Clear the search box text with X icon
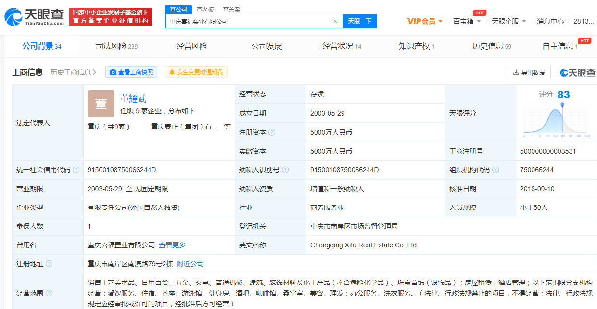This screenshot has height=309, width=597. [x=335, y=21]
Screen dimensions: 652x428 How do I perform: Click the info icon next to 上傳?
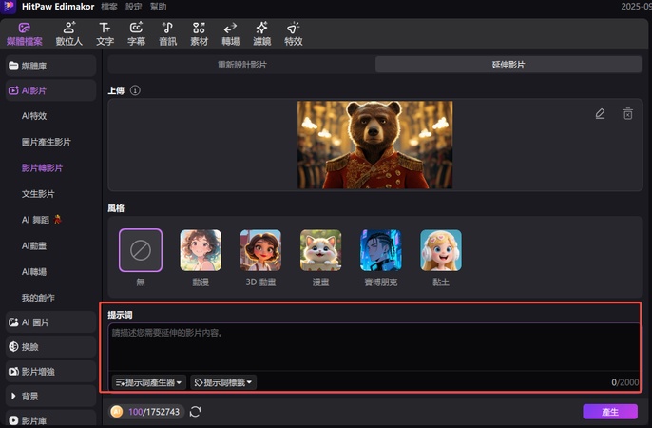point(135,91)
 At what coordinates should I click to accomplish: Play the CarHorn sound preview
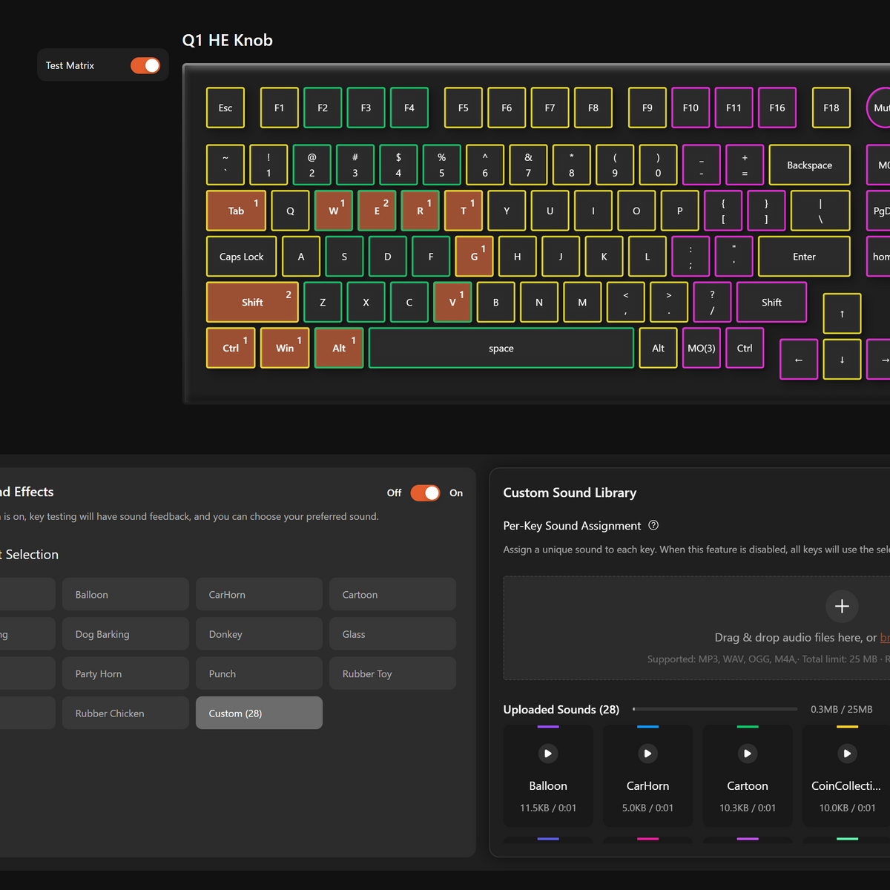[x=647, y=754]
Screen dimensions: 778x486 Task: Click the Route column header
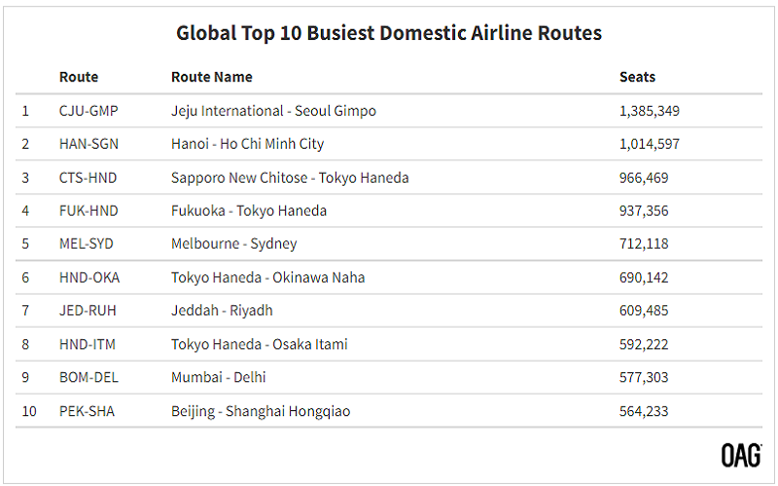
_____
Output the listing above exactly, excluding all pictures.

* [Answer]:
Clear the search box text with X icon
This screenshot has height=309, width=597. [x=335, y=21]
Screen dimensions: 652x428 How do I perform: Click the info icon next to 上傳?
point(135,91)
 At what coordinates should I click to accomplish: Play the CarHorn sound preview
[x=647, y=754]
Screen dimensions: 778x486 Task: Click the Route column header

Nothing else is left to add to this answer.